Little Jim …........ I can't remember when I ever was a little boy, for there were five older than I. During my childhood, youth and young manhood, I had just one birthday; that episode is worth reciting. I was padding around the old home and mill each day; while I was inspecting the big world, thereabouts, it would come noon—DINNER TIME. I was always blessed (or cursed) with a long, keen, appealing appetite. When dinner was ready, the numerous mill-hands would walk in and occupy the big long table, and eat their fill, as laborers are wont to do. I had a little bed that stood pretty high on its legs, with round posted railing all around it. I had to wait until the hands were through and gone before I could eat. During this miserable suspense, I would go and climb up into my bed (called the "big crib") and cry; because I was hungry. One day they came to me at noon and picked me up and placed me right at the first table, or service, and told me that I could eat at the first table, with the grown folks that day, because it was my birthday--that I was THREE YEARS OLD! How should I forget it? I never had another birthday until I was an old man. Birthdays, to a child, are grand occasions, because they direct his young mind to the future celebrations of the kind. But it is different in advanced years. Then, we are retrospective, thinking of the happy days, weeks, and years, gone with their pleasures, loves and joys, past opportunities gone with loved ones, never to return again.

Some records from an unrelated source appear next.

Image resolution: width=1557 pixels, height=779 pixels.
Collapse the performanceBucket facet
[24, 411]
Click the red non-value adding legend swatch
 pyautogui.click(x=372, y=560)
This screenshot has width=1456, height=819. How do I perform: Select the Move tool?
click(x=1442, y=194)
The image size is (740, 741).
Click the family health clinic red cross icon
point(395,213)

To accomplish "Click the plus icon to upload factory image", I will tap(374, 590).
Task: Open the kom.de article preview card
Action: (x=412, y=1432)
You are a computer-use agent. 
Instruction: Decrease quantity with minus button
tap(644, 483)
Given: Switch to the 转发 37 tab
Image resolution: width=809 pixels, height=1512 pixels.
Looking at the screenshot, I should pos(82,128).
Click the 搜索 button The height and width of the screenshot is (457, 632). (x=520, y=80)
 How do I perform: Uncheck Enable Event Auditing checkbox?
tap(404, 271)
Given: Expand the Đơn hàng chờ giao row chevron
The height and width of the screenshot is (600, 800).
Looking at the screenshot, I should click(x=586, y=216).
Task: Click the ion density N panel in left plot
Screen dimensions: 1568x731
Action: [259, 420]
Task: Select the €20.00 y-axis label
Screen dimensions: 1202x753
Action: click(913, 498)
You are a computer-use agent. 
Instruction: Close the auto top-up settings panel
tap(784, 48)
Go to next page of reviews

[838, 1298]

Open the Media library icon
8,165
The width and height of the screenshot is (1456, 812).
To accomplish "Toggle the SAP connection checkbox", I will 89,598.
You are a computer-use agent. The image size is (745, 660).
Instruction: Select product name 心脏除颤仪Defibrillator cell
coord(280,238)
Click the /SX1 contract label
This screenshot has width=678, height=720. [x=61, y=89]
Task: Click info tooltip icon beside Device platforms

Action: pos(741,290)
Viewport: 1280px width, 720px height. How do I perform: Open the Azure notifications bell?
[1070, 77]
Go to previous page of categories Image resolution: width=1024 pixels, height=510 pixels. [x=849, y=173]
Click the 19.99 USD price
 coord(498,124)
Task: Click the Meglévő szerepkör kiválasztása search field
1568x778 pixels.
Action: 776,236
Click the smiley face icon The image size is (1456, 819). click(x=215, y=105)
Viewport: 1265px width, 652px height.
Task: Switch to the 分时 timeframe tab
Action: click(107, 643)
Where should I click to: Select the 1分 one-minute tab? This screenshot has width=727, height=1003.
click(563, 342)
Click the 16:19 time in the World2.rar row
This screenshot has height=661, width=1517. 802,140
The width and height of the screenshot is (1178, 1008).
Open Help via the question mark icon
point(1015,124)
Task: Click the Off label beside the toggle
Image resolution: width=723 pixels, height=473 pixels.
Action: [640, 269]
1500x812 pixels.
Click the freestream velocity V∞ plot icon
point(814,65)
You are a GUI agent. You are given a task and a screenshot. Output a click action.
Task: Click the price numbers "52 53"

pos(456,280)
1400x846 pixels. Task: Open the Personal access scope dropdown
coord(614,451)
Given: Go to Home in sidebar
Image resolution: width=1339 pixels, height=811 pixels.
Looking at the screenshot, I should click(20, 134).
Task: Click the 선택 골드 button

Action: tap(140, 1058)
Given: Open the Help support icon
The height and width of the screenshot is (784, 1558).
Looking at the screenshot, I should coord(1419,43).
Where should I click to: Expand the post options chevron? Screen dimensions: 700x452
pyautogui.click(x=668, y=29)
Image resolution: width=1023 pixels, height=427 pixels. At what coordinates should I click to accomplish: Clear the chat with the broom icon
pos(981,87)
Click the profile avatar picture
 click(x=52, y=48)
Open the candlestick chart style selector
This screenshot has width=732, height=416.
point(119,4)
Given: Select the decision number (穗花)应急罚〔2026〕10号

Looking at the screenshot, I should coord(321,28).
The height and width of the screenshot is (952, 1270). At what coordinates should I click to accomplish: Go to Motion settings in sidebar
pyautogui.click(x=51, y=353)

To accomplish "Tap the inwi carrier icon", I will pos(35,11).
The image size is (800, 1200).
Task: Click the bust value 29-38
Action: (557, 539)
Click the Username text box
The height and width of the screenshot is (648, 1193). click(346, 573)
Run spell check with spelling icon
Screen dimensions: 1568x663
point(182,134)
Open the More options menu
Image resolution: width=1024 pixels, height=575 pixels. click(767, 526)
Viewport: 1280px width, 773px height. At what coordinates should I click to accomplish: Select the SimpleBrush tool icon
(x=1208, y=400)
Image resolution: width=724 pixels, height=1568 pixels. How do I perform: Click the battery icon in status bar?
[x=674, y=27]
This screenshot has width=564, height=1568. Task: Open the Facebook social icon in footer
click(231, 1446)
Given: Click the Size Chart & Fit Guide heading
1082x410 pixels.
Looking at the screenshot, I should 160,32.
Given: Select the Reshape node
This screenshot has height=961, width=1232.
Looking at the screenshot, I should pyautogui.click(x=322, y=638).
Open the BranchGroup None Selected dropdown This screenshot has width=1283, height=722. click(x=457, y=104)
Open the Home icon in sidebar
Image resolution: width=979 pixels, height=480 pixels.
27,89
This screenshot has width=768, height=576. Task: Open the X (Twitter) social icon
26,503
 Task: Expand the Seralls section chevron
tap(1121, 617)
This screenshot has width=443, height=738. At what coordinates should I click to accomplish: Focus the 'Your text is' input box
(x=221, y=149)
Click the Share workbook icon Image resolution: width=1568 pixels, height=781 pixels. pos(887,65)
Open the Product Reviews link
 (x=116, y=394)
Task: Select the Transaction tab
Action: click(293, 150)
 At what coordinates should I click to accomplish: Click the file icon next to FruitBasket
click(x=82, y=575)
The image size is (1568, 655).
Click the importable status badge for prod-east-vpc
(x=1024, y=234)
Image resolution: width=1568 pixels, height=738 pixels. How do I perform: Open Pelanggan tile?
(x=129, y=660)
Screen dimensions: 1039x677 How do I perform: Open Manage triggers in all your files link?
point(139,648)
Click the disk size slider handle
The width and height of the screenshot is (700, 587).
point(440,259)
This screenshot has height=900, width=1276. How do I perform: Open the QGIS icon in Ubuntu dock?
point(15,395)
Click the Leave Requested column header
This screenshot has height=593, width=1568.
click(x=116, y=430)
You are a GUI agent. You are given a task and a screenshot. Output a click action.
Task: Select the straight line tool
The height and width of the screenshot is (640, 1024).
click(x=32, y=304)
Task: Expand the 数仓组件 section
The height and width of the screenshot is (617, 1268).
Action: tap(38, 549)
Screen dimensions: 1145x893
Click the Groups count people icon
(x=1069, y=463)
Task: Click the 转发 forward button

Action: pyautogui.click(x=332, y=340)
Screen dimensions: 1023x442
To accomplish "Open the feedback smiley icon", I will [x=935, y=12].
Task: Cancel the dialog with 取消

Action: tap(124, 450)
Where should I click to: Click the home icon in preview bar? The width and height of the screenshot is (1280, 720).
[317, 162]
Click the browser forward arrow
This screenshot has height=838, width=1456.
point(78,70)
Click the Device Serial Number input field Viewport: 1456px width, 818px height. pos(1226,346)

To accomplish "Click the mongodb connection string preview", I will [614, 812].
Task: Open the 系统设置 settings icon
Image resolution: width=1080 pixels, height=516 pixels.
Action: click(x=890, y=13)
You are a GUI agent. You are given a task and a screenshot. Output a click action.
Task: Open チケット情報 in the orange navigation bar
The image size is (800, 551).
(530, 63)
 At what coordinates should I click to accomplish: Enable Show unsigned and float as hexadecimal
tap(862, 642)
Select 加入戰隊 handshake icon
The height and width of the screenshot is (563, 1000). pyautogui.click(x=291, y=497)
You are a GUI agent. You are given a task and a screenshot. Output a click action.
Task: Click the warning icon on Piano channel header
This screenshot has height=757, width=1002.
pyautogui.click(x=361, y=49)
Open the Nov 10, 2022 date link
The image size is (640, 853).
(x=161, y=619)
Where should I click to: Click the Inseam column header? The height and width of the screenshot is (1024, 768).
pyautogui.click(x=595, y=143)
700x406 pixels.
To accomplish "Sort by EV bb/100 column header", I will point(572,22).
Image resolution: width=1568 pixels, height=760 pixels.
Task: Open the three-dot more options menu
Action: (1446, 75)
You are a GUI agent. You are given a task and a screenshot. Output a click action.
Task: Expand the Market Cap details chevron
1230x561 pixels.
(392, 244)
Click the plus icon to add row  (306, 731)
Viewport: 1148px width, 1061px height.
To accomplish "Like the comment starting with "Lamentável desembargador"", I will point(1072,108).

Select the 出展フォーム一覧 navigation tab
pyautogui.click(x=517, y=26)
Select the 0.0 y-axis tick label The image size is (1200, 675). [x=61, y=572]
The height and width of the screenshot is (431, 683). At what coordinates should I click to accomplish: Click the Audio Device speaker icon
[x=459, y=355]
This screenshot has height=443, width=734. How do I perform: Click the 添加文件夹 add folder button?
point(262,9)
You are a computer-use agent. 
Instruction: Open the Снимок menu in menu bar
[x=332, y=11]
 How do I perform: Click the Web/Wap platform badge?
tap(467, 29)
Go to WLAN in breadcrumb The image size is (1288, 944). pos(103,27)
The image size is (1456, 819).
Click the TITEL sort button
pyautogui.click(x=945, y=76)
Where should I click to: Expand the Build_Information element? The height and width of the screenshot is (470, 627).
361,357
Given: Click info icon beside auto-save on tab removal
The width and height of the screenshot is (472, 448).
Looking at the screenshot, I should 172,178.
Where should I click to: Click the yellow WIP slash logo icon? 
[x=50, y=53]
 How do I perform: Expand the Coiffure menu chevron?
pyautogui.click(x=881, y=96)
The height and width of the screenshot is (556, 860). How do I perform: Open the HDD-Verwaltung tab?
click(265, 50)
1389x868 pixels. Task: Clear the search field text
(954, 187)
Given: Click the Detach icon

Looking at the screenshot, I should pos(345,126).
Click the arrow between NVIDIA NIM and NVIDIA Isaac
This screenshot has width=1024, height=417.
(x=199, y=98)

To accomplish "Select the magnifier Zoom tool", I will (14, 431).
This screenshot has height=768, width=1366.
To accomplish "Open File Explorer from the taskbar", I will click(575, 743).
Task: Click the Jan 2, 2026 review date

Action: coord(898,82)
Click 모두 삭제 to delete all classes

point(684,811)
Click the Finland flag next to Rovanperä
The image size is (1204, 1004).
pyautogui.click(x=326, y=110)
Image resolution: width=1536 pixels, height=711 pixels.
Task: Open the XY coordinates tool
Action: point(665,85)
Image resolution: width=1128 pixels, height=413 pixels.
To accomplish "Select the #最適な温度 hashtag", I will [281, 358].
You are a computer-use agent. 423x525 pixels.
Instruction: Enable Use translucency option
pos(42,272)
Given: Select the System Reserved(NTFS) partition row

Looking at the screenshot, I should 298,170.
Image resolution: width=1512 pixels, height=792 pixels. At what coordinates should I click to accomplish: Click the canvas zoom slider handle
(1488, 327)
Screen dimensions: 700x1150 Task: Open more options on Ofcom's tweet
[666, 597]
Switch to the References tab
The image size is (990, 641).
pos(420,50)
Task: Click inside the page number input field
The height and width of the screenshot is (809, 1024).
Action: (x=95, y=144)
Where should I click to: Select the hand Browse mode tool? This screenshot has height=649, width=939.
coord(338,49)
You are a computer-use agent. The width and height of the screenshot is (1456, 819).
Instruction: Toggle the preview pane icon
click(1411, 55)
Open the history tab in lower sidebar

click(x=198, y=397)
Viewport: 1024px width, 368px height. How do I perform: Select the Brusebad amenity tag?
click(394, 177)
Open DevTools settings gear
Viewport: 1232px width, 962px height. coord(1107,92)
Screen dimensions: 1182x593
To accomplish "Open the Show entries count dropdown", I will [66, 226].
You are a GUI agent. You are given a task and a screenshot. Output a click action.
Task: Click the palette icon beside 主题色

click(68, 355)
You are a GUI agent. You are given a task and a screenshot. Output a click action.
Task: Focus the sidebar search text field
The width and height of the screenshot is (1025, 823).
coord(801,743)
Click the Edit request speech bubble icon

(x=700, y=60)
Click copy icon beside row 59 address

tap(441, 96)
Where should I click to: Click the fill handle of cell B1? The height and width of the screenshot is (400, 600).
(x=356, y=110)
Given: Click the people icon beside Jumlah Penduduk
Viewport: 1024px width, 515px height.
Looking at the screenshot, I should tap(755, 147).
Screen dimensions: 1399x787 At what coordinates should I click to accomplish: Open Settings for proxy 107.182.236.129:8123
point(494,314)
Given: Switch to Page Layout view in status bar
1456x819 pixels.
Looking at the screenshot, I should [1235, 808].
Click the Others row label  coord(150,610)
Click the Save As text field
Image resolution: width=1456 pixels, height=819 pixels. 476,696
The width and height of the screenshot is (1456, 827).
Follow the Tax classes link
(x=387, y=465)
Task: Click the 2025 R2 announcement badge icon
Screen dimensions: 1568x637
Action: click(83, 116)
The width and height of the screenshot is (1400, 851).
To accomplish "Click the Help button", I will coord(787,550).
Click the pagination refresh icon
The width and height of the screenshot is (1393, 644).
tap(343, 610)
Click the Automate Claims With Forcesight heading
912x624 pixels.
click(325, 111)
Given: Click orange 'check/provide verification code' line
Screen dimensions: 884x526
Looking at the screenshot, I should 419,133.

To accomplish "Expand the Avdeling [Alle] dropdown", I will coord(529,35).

The Three Musketeers …....... In those toilful, youthful days, the happiest part was Saturday evening, when Sunday was at hand. Sunday was the day of Play--not Rest. On Sundays we could roam at will over hill and dale, on the streams and prairies and woods, bathe, play and gather wild fruits, hunt rabbits, squirrels and fish--just do as we pleased, frequently not coming home for dinner. Sunday was a great day, never to be overlooked. We would, sometimes, take some eggs from the barn, steal out a frying pan, some bacon or grease, go down into the deep bottom, with Watch, our dog, and he would smell up and chase a swamp rabbit into a hollow; we would kill, dress, wash and fry him and the eggs in the frying pan; and gosh, what a feast we would have, way down there, away from all control and restraint. No wonder we did not come home for dinner. Those swamp rabbits were as sweet as nice steak, and much tenderer. They were as fine meat as I ever ate. Since I have been grown, and gone from that country, I have often wanted to again eat those rabbits, and see if they are as good as of yore. We would go to the earliest ripening wild Mulberries, or Dewberries, gather and eat them in season. We knew the places and locations of all, and the seasons of their ripening, and we were always "Johnny on the spot" to gather and devour. We, Walter, Ben, and Jim, were the "THREE MUSKETEERS" of the Texas frontier. We would devour the plums and peaches from the orchards at home, and gather all of the wild fruits and nuts in season, including the Mustang grapes,Winter grapes, Black haws, Red haws, and bring home great sack-fuls of wild pecans, to last all winter, until they became too rancid to be palatable. We did not know how to keep them from becoming rancid.
Judge Shropshire …...... At Lampasas that night, a tall angular man of about six feet in height, with a Roman nose and a stern look in his eyes, stepped on the train and took a seat beside me. He began talking to me very freely. As was my habit, I conversed with him, unreservedly for a while. Then he introduced himself as Pink Higgins. At first I thought that he just happened to have that Notorious Name; but he had not talked long until he began telling me of having killed some men (of course, purely in self defense), for which he had been acquitted and justified. Then I realized to whom I was talking. I had not heard of him for many years, and supposed that he was dead; but I found him very much alive and QUITE ACTIVE. While on the District bench in the plains of Texas, I think I had read of his son or relative being killed. I knew that he was a "BAD HOMBRE." Then, to add interest (and pleasure?) to the conversation, he told me that he was expecting a man to enter the train to kill him, between Lampasas and Belton and for me to watch one way and he would watch the other, describing a man he called Rasberry; and to let him know in time to be active in the exchange. Well, we reached Belton, and Mr. Rasberry did not appear; and I heartily extend my sincere gratitude to Mr. Rasberry for his absence; because I did not want to be between their crossfire nor to attend a long court session to tell what I had heard and seen. Thank you, sir.